It is an architectural style that makes sense given the climate. You can see it echoed across the world. Visitors to Hawaii, Indonesia, or St. Thomas encounter similar motifs, almost always with the caress of an ocean breeze.
Luang Prabang is landlocked. No salt scented breezes here. No daiquiri bars.
It does sit on a bend of the lazy brown Mekong, and somehow uses this fact to marshal a laid back vibe. It is surrounded by impractically steep sided mountains. Their near vertical slopes cloaked in a heavy matt of biomass so green as to be almost black. These karst formations are more like Seuss drawings dollapped onto a page by a cartoonist than real geology. And the misty mornings common here cut them off at their base and leaving them floating in the hazy early morning sun.

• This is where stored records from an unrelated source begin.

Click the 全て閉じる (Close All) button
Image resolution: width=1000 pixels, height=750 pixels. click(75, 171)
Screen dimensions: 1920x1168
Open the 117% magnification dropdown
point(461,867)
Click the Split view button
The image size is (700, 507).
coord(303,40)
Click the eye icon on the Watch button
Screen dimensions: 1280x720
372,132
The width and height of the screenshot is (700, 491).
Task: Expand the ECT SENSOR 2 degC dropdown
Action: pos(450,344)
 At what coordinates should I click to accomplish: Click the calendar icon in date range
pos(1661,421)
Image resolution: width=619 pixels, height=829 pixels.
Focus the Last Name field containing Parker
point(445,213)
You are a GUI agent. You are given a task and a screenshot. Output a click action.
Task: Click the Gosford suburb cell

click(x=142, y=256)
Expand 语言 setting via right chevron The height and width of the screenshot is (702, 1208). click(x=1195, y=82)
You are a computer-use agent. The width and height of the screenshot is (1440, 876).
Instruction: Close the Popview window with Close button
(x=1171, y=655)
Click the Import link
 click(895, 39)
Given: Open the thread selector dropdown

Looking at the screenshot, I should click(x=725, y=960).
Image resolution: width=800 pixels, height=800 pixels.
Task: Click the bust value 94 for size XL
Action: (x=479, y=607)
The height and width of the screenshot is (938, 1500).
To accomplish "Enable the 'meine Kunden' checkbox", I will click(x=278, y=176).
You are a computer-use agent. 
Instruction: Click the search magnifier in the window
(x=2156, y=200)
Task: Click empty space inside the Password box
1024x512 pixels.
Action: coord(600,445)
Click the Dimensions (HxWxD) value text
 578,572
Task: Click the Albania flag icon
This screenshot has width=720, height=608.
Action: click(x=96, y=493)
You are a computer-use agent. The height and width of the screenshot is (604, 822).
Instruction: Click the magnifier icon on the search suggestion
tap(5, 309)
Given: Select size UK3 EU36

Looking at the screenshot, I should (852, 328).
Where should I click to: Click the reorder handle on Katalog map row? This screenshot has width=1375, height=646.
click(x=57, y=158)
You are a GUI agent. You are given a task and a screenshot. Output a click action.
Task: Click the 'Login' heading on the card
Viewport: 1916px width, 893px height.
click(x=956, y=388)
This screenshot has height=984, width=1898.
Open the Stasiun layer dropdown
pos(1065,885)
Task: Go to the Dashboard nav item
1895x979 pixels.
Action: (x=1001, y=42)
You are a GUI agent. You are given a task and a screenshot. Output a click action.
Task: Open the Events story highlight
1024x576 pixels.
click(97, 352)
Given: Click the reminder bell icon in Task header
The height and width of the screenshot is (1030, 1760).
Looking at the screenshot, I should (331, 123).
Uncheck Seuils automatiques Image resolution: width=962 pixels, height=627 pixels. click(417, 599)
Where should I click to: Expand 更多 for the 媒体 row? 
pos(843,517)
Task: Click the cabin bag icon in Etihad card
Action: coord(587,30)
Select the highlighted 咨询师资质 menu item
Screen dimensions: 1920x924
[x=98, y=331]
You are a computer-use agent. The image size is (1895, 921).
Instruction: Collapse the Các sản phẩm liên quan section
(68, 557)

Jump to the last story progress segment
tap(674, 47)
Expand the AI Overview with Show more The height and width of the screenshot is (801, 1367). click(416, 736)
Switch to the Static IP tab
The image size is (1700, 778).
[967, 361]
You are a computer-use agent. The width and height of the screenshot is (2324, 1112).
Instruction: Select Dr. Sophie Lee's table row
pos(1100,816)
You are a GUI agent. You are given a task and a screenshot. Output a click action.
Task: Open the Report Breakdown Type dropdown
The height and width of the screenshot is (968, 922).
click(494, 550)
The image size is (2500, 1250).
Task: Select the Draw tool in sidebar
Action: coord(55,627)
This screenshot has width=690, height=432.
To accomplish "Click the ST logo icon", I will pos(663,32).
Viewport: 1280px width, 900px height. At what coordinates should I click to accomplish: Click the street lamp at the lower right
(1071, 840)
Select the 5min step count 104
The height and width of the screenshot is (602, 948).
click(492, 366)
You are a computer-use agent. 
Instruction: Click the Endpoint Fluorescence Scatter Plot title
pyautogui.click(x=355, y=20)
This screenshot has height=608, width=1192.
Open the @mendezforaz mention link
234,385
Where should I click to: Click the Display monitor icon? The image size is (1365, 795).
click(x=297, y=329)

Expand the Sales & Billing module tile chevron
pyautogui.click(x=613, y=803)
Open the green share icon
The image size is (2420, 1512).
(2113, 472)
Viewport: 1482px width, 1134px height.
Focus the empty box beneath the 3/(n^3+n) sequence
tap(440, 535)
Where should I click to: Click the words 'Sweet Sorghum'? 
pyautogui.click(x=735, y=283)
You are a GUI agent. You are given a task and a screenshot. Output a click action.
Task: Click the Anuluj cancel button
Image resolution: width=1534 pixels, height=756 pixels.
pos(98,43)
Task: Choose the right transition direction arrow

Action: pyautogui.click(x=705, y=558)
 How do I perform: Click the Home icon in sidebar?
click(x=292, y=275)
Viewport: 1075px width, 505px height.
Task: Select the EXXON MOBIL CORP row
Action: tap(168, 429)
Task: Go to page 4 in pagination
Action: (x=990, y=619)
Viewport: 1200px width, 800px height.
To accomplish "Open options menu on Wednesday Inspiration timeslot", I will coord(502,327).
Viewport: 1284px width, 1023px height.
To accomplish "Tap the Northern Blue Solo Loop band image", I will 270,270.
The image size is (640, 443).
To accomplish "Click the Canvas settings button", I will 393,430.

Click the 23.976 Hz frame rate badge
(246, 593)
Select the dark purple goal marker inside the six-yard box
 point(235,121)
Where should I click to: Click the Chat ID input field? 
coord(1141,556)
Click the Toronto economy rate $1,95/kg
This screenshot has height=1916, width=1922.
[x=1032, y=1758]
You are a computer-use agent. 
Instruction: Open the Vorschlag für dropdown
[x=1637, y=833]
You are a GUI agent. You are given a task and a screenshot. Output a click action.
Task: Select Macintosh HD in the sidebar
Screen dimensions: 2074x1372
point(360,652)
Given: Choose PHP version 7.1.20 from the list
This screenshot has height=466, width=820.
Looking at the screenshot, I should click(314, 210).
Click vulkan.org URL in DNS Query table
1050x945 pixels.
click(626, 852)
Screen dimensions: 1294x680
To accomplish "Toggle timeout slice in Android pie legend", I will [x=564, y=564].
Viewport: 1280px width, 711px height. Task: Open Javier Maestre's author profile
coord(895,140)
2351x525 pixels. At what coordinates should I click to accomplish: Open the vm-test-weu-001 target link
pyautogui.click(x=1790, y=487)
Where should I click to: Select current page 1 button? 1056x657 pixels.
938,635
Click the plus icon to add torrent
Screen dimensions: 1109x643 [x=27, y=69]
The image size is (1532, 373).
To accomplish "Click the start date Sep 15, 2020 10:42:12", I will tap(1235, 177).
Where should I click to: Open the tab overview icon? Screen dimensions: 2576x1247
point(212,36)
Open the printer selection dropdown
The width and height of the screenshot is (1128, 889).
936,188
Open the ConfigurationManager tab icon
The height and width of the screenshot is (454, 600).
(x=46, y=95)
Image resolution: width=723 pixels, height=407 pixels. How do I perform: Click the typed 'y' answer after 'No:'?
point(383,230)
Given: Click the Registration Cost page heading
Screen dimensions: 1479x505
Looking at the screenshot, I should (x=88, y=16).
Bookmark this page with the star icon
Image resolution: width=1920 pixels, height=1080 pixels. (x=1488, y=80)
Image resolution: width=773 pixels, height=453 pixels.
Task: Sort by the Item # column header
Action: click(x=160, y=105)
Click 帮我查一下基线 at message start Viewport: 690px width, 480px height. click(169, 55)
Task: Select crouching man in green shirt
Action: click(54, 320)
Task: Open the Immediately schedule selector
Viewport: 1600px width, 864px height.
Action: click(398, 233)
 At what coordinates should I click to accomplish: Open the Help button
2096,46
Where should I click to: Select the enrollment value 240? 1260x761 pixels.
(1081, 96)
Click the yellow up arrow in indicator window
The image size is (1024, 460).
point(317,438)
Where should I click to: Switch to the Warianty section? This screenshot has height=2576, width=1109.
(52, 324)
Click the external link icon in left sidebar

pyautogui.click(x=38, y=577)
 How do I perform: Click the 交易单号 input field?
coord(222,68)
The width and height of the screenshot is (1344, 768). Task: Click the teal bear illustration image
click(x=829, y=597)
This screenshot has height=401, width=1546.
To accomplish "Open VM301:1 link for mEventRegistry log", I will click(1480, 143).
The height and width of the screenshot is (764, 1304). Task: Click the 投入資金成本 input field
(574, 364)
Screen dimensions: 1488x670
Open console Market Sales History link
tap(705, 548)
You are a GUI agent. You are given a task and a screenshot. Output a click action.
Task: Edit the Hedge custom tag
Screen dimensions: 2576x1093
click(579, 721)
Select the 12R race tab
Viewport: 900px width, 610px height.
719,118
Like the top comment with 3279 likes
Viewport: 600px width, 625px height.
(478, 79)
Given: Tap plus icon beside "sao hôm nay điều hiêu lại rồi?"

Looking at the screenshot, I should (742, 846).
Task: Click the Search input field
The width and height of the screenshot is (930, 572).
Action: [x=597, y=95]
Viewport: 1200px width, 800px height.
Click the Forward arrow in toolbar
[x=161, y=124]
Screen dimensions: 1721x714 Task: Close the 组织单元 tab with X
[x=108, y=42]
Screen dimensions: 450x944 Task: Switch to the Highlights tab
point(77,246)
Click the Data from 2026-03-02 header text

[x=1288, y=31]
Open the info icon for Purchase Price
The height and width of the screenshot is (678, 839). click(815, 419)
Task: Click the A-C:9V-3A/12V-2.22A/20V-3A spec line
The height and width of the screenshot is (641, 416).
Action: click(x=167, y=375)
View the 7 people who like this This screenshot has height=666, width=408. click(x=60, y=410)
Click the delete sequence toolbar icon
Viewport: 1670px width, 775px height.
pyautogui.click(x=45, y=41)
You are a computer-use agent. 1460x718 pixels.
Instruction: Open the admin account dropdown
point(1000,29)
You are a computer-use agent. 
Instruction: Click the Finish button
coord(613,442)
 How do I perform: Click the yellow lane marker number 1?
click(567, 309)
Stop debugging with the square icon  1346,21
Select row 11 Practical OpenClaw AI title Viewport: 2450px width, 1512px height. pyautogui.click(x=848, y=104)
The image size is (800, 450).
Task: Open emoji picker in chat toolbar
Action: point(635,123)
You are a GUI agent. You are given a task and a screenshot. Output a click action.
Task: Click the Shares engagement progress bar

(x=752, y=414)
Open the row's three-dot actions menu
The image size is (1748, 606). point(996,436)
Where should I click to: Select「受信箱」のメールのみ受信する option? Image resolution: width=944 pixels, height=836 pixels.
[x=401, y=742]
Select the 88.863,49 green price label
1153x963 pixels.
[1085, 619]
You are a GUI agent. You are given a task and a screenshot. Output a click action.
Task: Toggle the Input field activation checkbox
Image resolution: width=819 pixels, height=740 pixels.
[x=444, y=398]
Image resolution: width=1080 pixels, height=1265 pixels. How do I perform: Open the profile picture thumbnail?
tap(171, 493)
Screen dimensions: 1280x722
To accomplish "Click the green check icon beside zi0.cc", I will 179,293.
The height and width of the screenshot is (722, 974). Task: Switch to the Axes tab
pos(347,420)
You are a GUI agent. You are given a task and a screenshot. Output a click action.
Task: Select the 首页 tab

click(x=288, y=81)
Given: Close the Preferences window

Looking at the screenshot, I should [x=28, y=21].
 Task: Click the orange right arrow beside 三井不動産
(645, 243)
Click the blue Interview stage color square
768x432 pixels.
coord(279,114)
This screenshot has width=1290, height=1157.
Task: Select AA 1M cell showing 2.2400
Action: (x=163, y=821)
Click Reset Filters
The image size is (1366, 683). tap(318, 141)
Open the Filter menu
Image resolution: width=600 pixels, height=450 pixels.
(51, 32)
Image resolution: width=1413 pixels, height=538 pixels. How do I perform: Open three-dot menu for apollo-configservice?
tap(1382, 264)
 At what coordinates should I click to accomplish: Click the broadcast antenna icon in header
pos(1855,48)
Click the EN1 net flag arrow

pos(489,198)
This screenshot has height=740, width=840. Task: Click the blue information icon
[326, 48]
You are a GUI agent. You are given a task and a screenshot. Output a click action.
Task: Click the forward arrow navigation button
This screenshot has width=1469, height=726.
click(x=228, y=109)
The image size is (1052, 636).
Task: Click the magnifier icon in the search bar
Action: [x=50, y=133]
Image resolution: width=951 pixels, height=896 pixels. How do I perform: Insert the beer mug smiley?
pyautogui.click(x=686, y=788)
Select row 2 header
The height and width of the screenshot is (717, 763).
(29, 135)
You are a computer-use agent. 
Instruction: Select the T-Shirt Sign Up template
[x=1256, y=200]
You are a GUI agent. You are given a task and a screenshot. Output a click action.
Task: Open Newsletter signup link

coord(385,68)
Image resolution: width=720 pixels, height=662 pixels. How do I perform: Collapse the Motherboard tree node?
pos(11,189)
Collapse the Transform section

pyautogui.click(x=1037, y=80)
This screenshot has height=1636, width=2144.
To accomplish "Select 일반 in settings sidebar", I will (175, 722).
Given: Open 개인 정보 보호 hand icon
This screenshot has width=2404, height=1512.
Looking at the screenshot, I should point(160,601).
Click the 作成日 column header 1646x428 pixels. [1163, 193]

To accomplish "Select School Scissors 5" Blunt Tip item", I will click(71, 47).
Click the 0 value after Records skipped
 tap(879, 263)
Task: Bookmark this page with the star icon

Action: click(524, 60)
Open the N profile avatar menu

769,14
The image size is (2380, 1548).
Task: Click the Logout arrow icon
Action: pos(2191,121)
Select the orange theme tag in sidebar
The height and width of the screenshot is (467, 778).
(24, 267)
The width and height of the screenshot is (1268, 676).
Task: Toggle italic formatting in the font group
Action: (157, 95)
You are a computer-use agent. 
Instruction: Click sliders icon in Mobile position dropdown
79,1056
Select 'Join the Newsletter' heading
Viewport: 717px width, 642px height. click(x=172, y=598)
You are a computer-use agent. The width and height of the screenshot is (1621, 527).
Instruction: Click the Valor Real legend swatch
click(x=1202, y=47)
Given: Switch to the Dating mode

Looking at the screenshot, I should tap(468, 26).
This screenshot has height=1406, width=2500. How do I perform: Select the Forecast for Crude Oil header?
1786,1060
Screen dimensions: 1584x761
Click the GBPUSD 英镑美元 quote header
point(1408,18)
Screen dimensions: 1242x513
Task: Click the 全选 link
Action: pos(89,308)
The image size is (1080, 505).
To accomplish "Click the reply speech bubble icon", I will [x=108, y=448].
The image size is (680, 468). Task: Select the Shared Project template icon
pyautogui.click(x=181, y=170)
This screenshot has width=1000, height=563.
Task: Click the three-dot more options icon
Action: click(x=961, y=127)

Luang Prabang was an outpost of French Indochina, and French Colonial architecture is dotted about. Black mold running down decaying stucco walls, verandas, galleries, colonnade. It’s decadent the way a good period piece is. Made more so by the numerous French expats making a home here, sipping espresso and chain smoking under lazy paddle fans.
This neuvo colonial tableau is shot through with lines of orange robed monks, gilded temples, and wet markets selling buckets of writhing eels. It is likely this is the exotic Asia that most tourists are hoping to find as they settle into their trans-continental flights.
For us Luang Prabang is all of those things but more. It is a community of grass-roots activists, entrepreneurs with an eye toward sustainability, outreach programs and green initiatives. Jen and the kids were able to plug into this scene by volunteering at projects like Big Brother Mouse (an English language tutoring center) and its primary school Sister Mouse. They visited the only buffalo dairy farm in the whole country, where a couple is teaching villagers how to make mozzarella. Jen gave yoga classes and talked about women’s health to weavers at a handicrafts project. There were projects as large as the Elephant Conservation Center and ones as small as discouraging single use plastic straws in favor of bamboo straws.
The atmosphere and setting in Luang Prabang drew us in, but it is the community that we fell in love with. The community of hopeful individuals making an effort to create a better place to live.